Konjic (in cirillico serbo Коњиц) è una città della Federazione di Bosnia ed Erzegovina in Bosnia ed Erzegovina, che si trova nell'Erzegovina settentrionale, approssimativamente 50 chilometri a sud della capitale Sarajevo. È in una zona montana e molto ricca di boschi. L'agglomerato si estende da entrambi i lati del fiume Narenta con 26.381 abitanti al censimento 2013.
Durante le Guerre jugoslave la cittadina di Konjic aveva una notevole importanza strategico-militare poiché controllava i collegamenti tra la capitale Sarajevo e la Bosnia ed Erzegovina meridionale.

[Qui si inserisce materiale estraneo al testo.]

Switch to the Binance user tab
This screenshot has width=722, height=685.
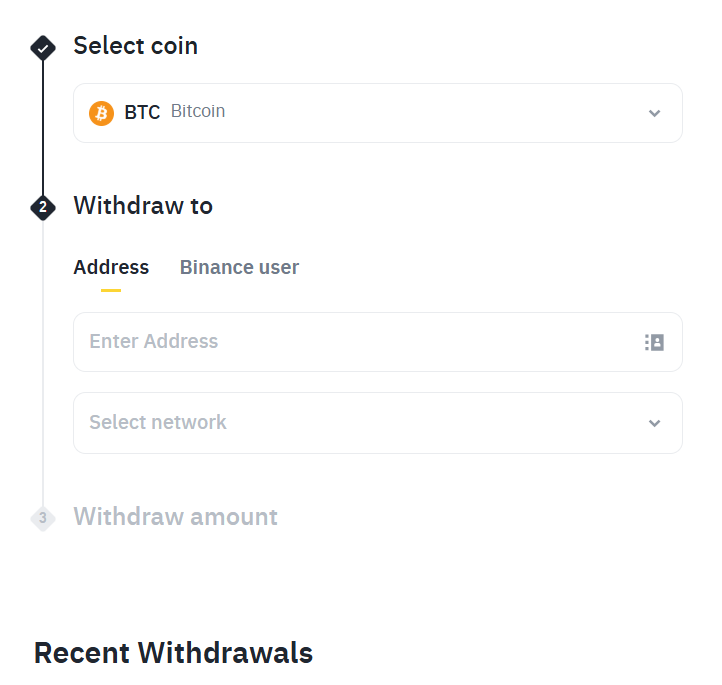[239, 267]
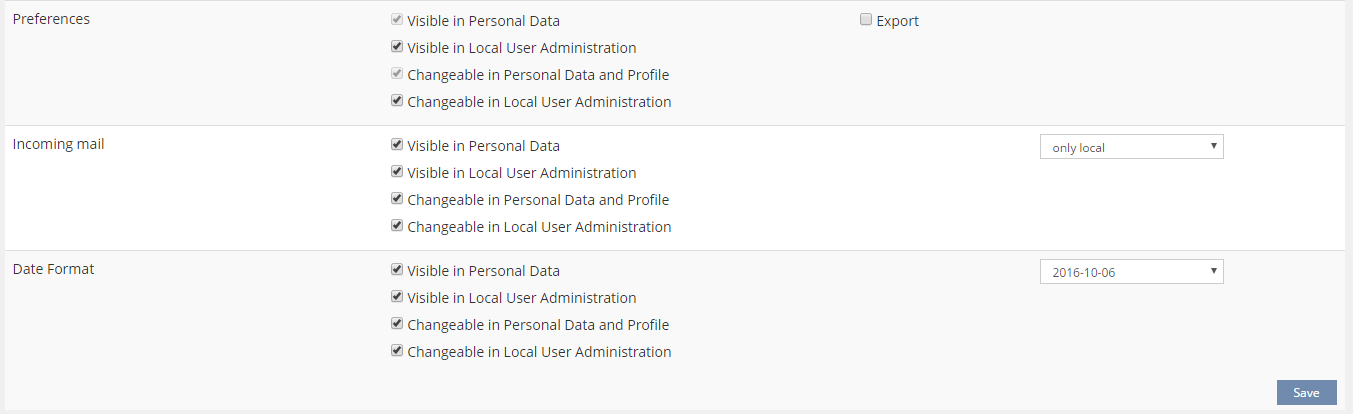Viewport: 1353px width, 414px height.
Task: Disable Date Format Visible in Local User Administration
Action: point(397,297)
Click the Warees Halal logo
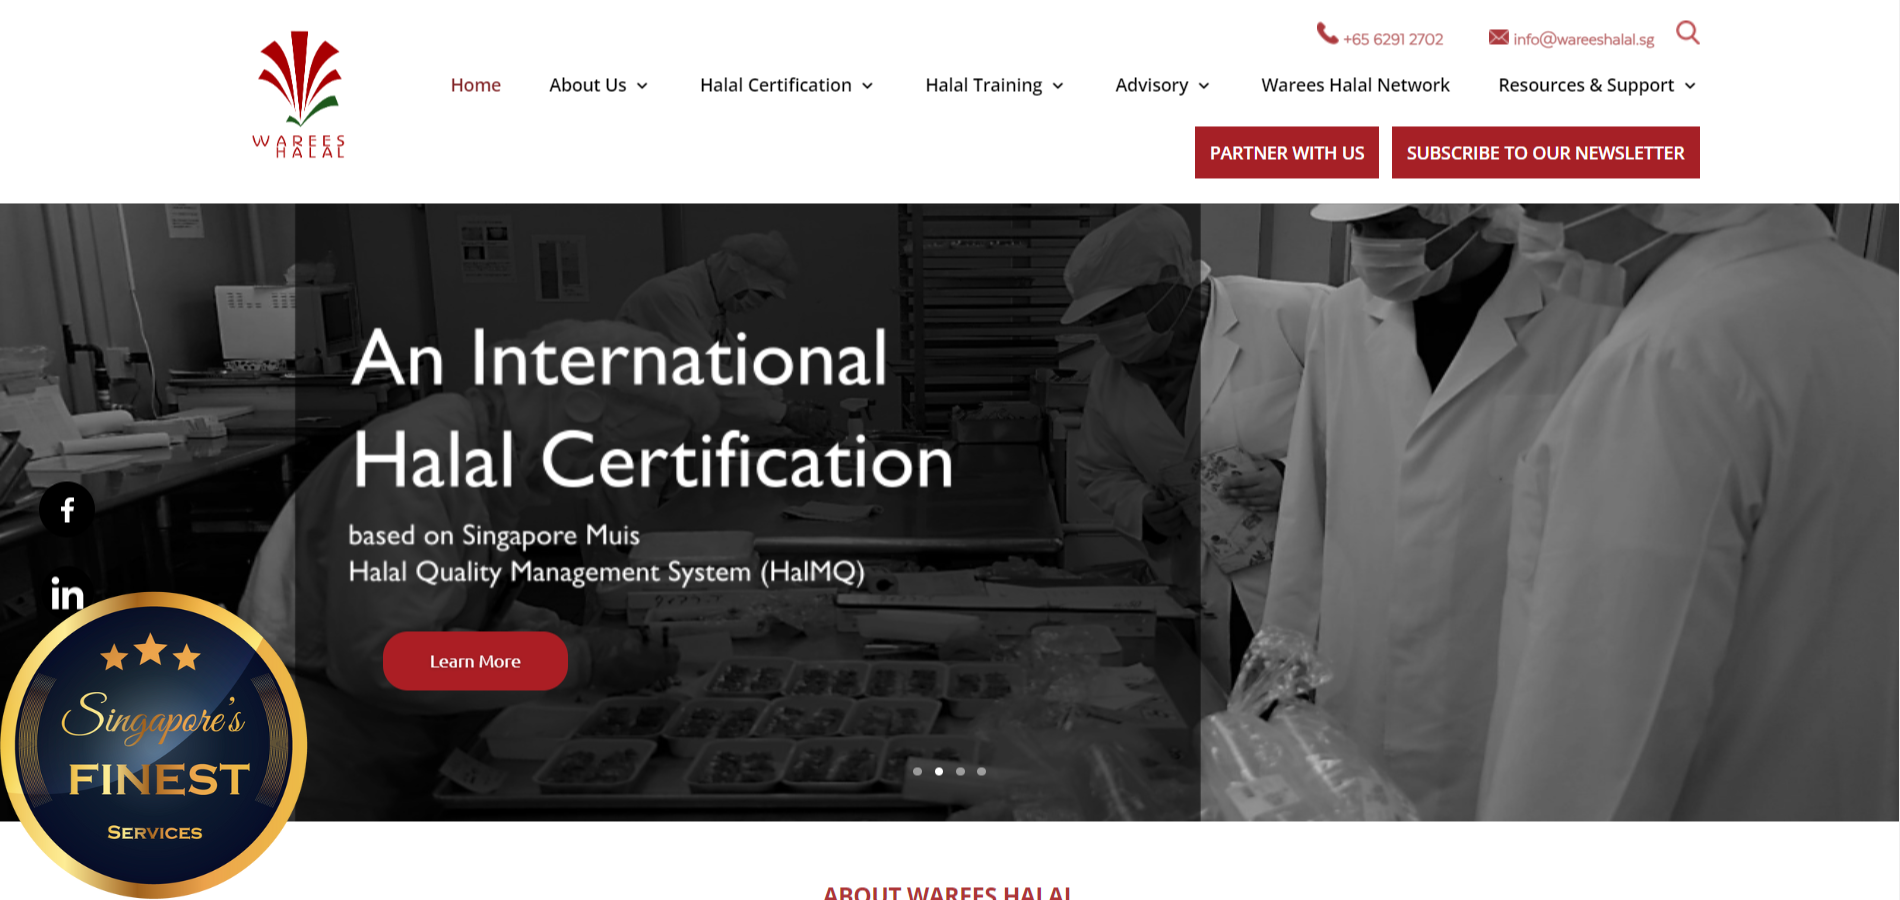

Tra l'aprile e il dicembre del 1992 fu costruito un campo di prigionia nei dintorni della città, nel villaggio di Čelebići, dove vennero trattenuti, picchiati ed in alcuni casi uccisi prigionieri serbi. Alcuni responsabili del campo (Zejnil Delalić, Zdravko "Pavo" Mucić, Hazim Delić, Esad "Zenga" Landžo) sono stati processati e condannati dal Tribunale penale internazionale per l'ex-Jugoslavia per le violazioni delle Convenzioni di Ginevra.[1]